Leistet deutsche Rüstungsindustrie Beihilfe zu Kriegsverbrechen?

Leisten deutsche Rüstungsunternehmen und Politiker durch Waffenexporte Beihilfe zu Kriegsverbrechen? Einige Menschenrechtsanwälte sind dieser Auffassung und haben Strafanzeige beim Internationalen Strafgerichtshof in Den Haag erstattet.

Die Lieferung von Bomben und Kampfflugzeugen an Saudi-Arabien ist der Hauptvorwurf gegen maßgebliche Manager der Rüstungsindustrie. Obwohl Saudi-Arabien und einige seiner Verbündeten maßgeblich am überaus grausamen Jemen-Krieg beteiligt sind, sei die Lieferung von Waffen an Saudi-Arabien für diese Unternehmen offenbar kein Problem.

UN rügt Völkerrechtsverstöße durch Saudi-Arabien in Jemen

Im Jemen leben ca. 28 Millionen Menschen. In dem südlichen Nachbarstaat Saudi-Arabiens haben im Jahr 2015 die vom Iran unterstützten schiitischen Huthi-Rebellen in Teilen des Landes die Macht übernommen. Eine von Saudi-Arabien geführte Militärkoalition versucht die Rebellen zurückzudrängen.

Nach Angaben der Vereinten Nationen wurden dabei bisher weit über 7.000 Zivilisten, darunter über 2.000 Kinder, bei Kampfhandlungen getötet. Menschenrechtsorganisationen nennen zum Teil noch deutlich höhere Zahlen.

Laut UN handelt es sich hier um die größte humanitäre Krise weltweit. Auch das EU-Parlament bezichtigt Saudi-Arabien schwerer Völkerrechtsverstöße durch gezielte Kriegshandlungen gegen die Zivilbevölkerung und hat mehrfach ein Waffenembargo gegen das Land gefordert.

Vorwurf: Kriegshandlungen gegen die Zivilbevölkerung

Die 370 Seiten umfassende Anzeige wurde im Namen von mehreren Menschenrechtsorganisationen aus europäischen Ländern und dem Jemen, darunter dem ECCHR („European Center for Constitutional and Human Rights“) am 11.12.2019 eingereicht.

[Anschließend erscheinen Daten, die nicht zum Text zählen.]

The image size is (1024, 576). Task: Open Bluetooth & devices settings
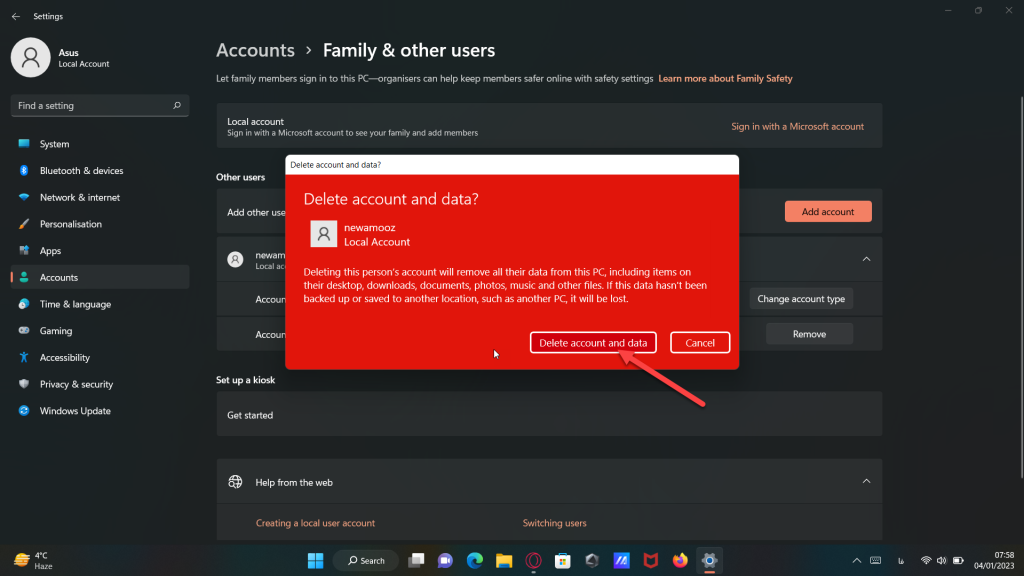pos(81,171)
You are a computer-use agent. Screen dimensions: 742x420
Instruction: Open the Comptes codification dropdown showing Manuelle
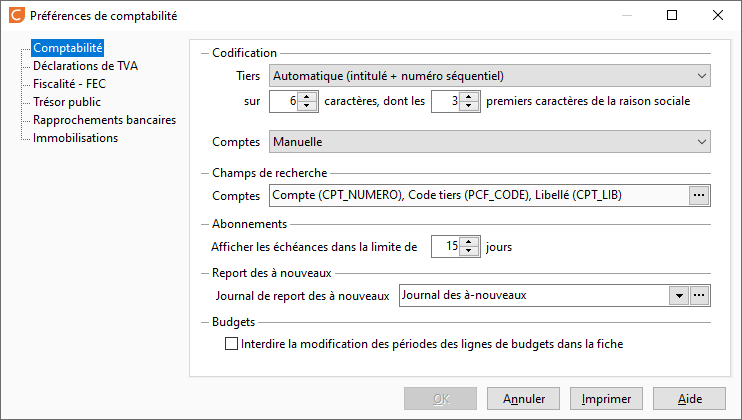pyautogui.click(x=490, y=142)
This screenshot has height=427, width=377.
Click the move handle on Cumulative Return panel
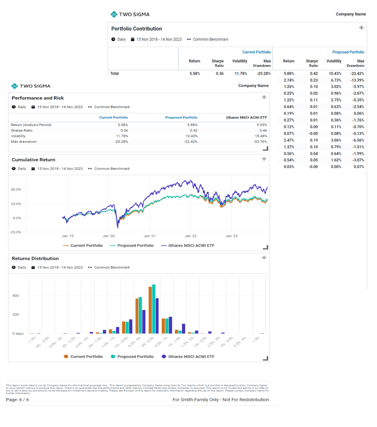[264, 159]
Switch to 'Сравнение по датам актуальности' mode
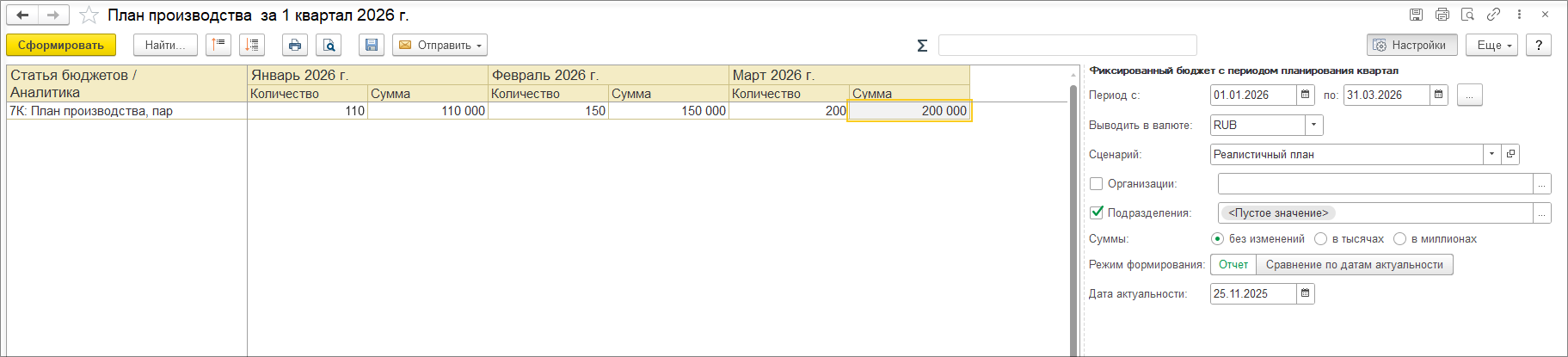Screen dimensions: 1568x357 pyautogui.click(x=1354, y=265)
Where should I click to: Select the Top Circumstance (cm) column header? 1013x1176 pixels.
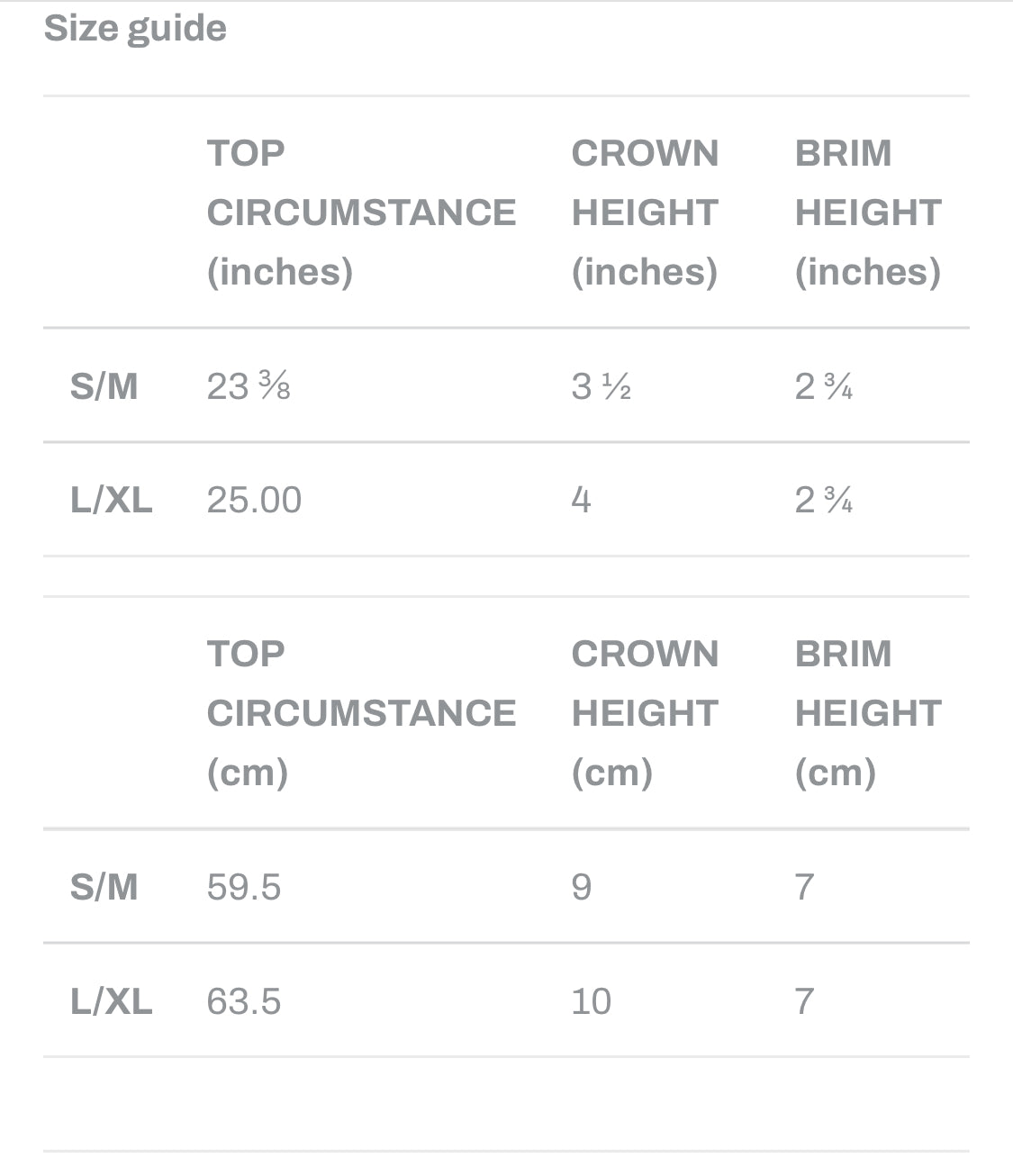click(x=361, y=713)
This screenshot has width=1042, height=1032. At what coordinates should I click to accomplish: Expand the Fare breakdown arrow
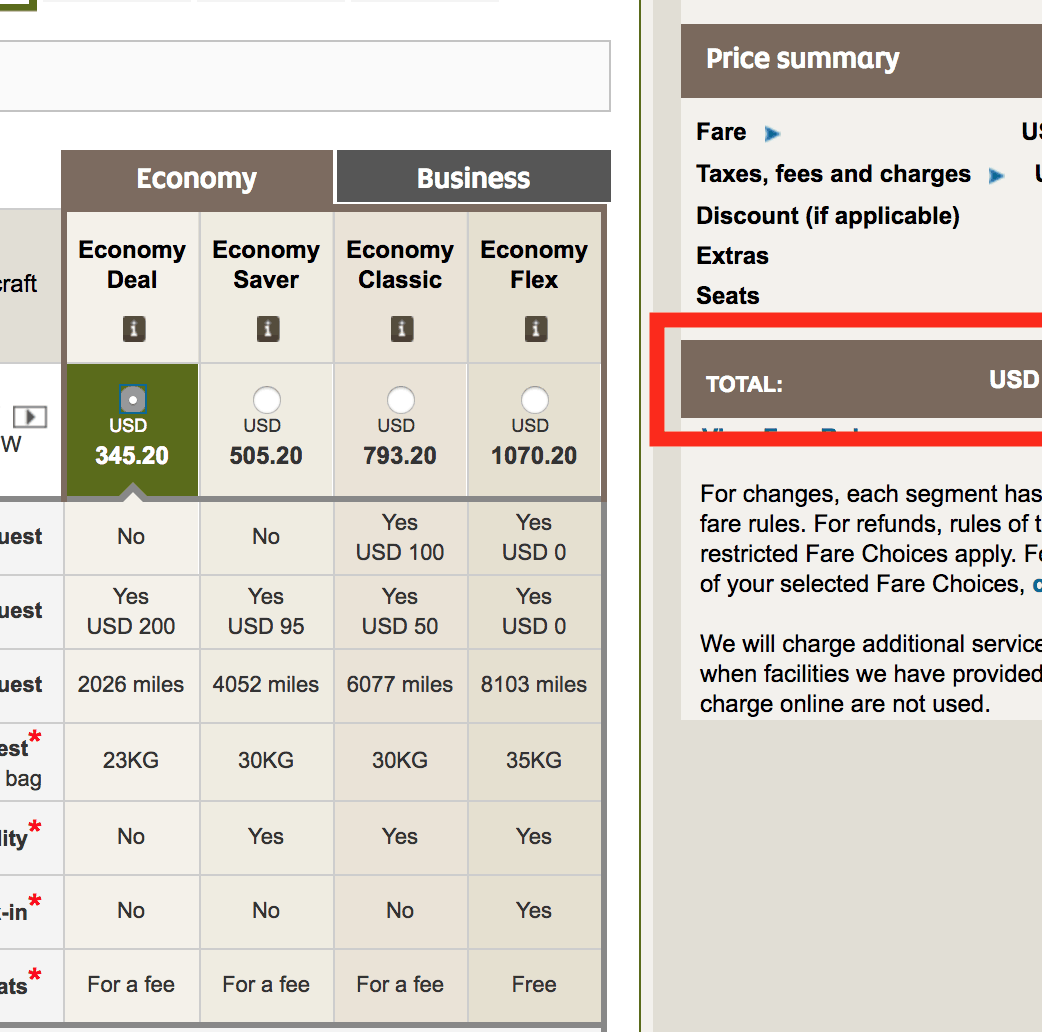[x=772, y=133]
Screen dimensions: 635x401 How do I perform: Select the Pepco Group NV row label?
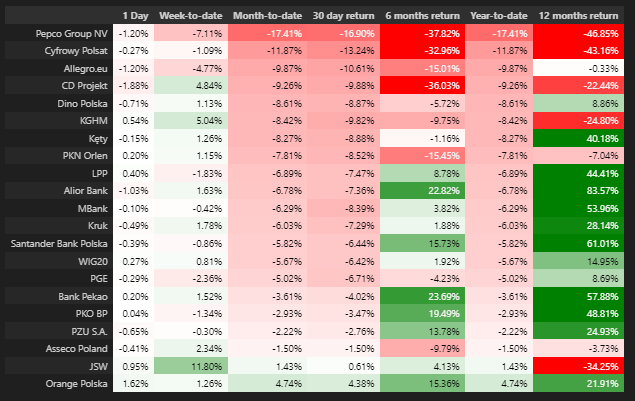click(72, 33)

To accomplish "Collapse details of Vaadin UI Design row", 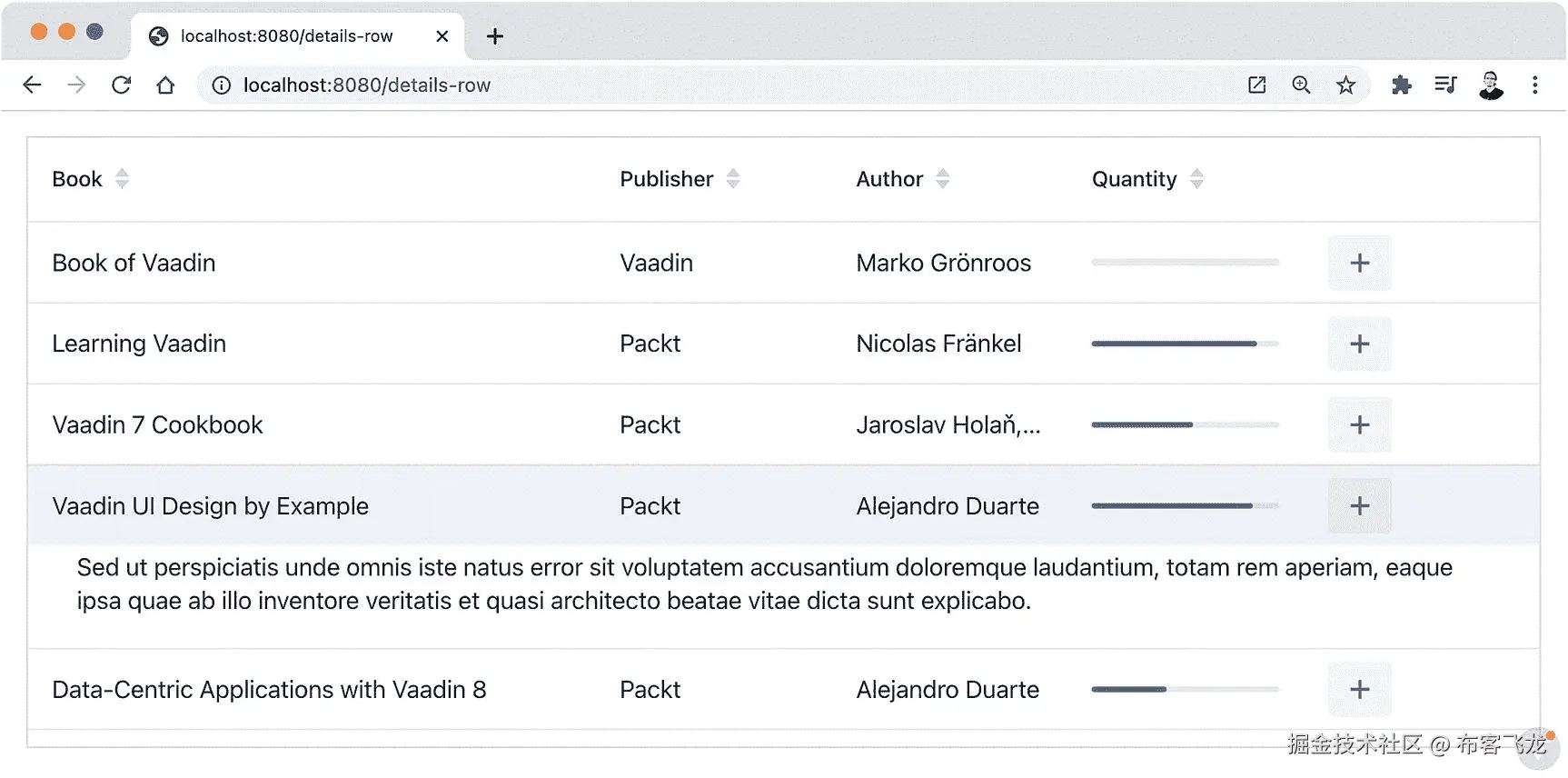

Gerügt werden diverse Verletzungen des humanitären Völkerrechts, darunter des Haager Abkommens und der Genfer Konvention. Die Anzeige stützt sich u.a. auf Berichte des UN-Menschenrechtsrats sowie auf Berichte von „Human Rights Watch“. Danach werden von Saudi-Arabien und seinen Verbündeten im Jemen auch gezielt Schulen, Krankenhäuser und Wohngebäude bombardiert. Das sei auch den deutschen Rüstungsunternehmen bekannt, die dennoch vor Waffenlieferungen an die Saudis nicht zurückschreckten.

Kriegsverbrechen nur mithilfe deutscher Rüstungsgüter möglich?

Die Vorwürfe gegen die Rüstungsindustrie werden damit begründet, dass die Angriffe auf die Zivilbevölkerung nur mit fortlaufender, auch logistischer Unterstützung diverser europäischer Rüstungsunternehmen, insbesondere von Airbus und Rheinmetall, möglich sei.

Deutsche und europäische Waffentechnik kommt im Jemen nach einem Bericht der Tagesschau vom 11.12.2019 massiv zum Einsatz, sowohl in Form von Kampfjets (Eurofighter und Tornados), geliefert von Airbus sowie in Form von weiterem Kriegsmaterial, geliefert vom rheinischen Konzern Rheinmetall bzw. seinen Tochterunternehmen, darunter auch Bomben. Die Kampfjets werden in der Luft von Airbus-Maschinen betankt.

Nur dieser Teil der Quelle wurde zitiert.